United States. The Tender
Offers are not being made and will not be made directly or
indirectly in or into, or by use of the mails of, or by any means
or instrumentality (including, without limitation, facsimile
transmission, telex, telephone, email and other forms of electronic
transmission) of interstate or foreign commerce of, or any facility
of a national securities exchange of, or to beneficial owners of
the Notes who are located in the United States, or who are U.S.
Holders (each a “U.S. Holder”) as defined in Rule 800 under the
U.S. Securities Act of 1933, as amended (the “Securities Act”), and
the Notes may not be tendered by any such use, means,
instrumentality or facility from or within the United States, by
persons located or resident in the United States or by U.S.

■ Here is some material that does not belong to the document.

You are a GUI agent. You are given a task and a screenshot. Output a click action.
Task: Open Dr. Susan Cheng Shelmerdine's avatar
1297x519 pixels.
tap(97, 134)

Holders. Accordingly, copies of the Tender Offer Memorandum and any
documents or materials related to the Tender Offers are not being,
and must not be, directly or indirectly, mailed or otherwise
transmitted, distributed or forwarded in or into the United States
or to any such person. Any purported tender in response to the
Tender Offers resulting directly or indirectly from a violation of
these restrictions will be invalid, and tenders made by a person
located in the United States or any agent, fiduciary or other
intermediary giving instructions from within the United States or
any U.S. Holder will not be accepted.
Each holder of Notes participating in the Tender
Offers will represent that it is not a U.S. Holder, is not located
in the United States and is not participating in the Tender Offers
from the United States. For the purposes of this and the above
paragraph, “United States” has the meaning given to it in
Regulation S under the Securities Act and includes the United
States of America, its territories and possessions (including
Puerto Rico, the U.S. Virgin Islands, Guam, American Samoa, Wake
Island and the Northern Mariana Islands), any state of the United
States of America and the District of Columbia.